▶ **Problem set**
(A) Transcribe part of the elephant poaching text, beginning at the words "Patroling vehicles from" and stopping after "dead by poachers.".
(B) Which years does the elephant poaching text mention? List each one.
(C) Resume the elephant poaching text after its last sentence.

▶ **Supplied text**
Patroling vehicles from the Thula Thula Private Game Reserve's specialist Anti-Poaching Unit on 21 July 2018. Zululand Observer.
In a separate incident a poacher was also arrested in the Kruger National Park on Sunday 22 July, after apparently being chased and trampled by a herd of Elephants. The man became separated from his group and approached a group of tourists, who held him until the police arrived. It is unclear what happened to the rest of his group. This incident came three days after a ranger on the reserve was shot dead by poachers.
Elephants are considered to be threatened across Africa, due to a combination of hunting, principally for the value of their tusks, and habitat loss, with the population across the continent thought to have dropped from 3-5 million in 1900 to about 415 000 today, and about 50% of Elephant-suitable land having disappeared since 1970. In South Africa the population trend has run the other way, with the population having fallen to a low of about 120 individuals in 1920, then risen to about 10 000 today through careful conservation management. However, while the country's extensive system of game reserves and national parks means that Elephants in South Africa face no immediate threat from habitat loss, the high black market value of Elephant ivory, combined with the high number of people living in poverty in the nation, means that Elephants are very much at risk from illegal hunting (poaching),
Elephants and Rhinoceros on the Thula Thula Private Game Reserve in KwaZulu Natal. Thula Thula Private Game Reserve.

▶ **Data block**
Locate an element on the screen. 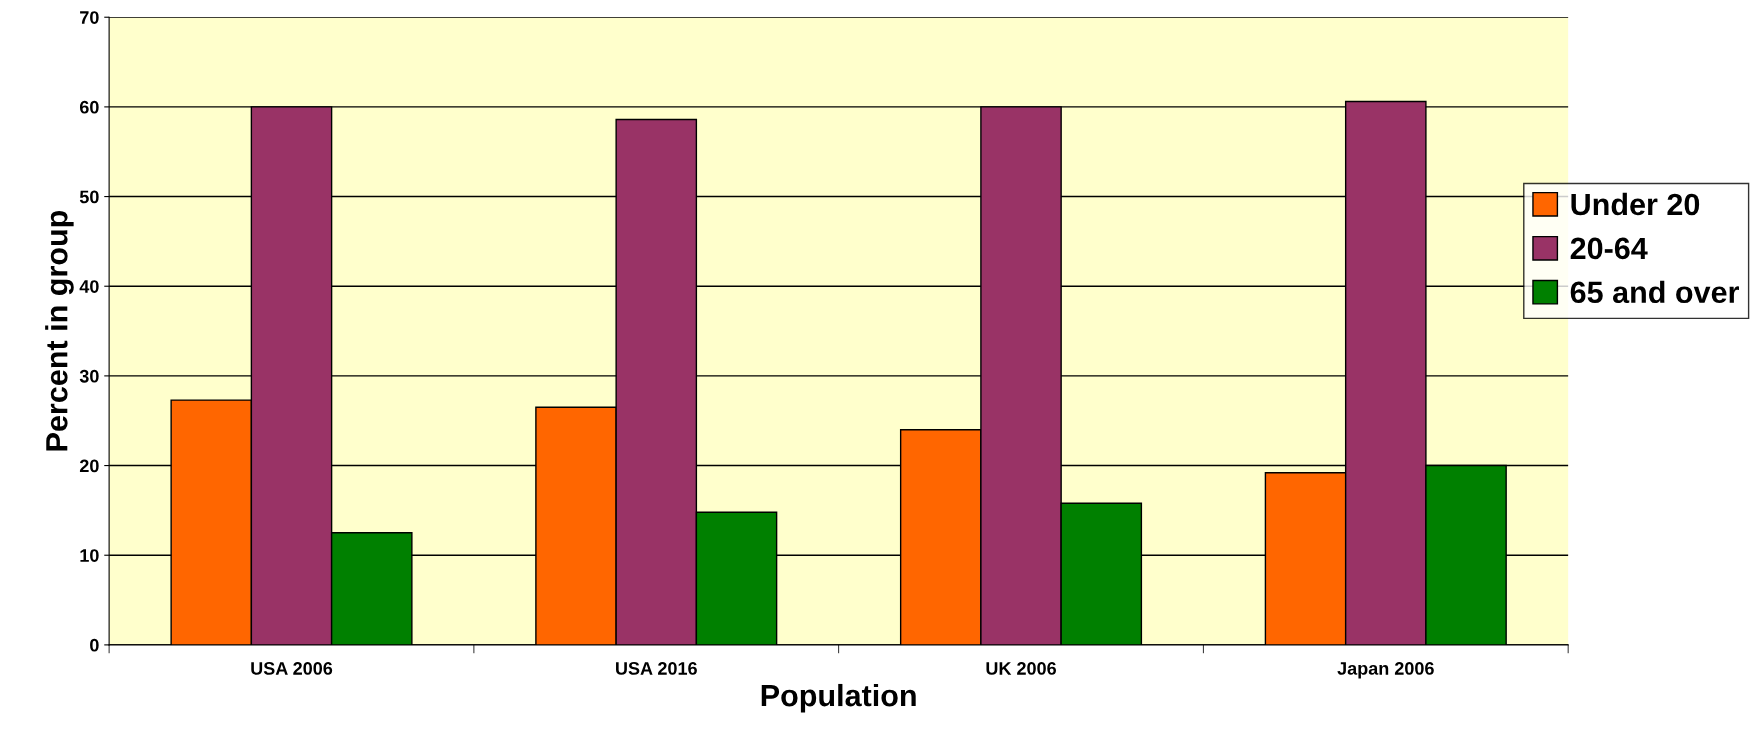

▶ **Responses by task**
(A)
Patroling vehicles from the Thula Thula Private Game Reserve's specialist Anti-Poaching Unit on 21 July 2018. Zululand Observer.
In a separate incident a poacher was also arrested in the Kruger National Park on Sunday 22 July, after apparently being chased and trampled by a herd of Elephants. The man became separated from his group and approached a group of tourists, who held him until the police arrived. It is unclear what happened to the rest of his group. This incident came three days after a ranger on the reserve was shot dead by poachers.

(B) 2018, 1900, 1920, 1970

(C)
The crime is extremely profitable, and widely believed to be controlled by organised crime syndicates, which are believed to have considerable influence over police and court officials in many areas, which results in suspected poachers often being released before they are brought to trial, often with only nominal bail payments. This has in turn prompted many reserves to develop their own security measures, hiring and training specialist rangers to keep poachers off reserves, occasionally in violent confrontations.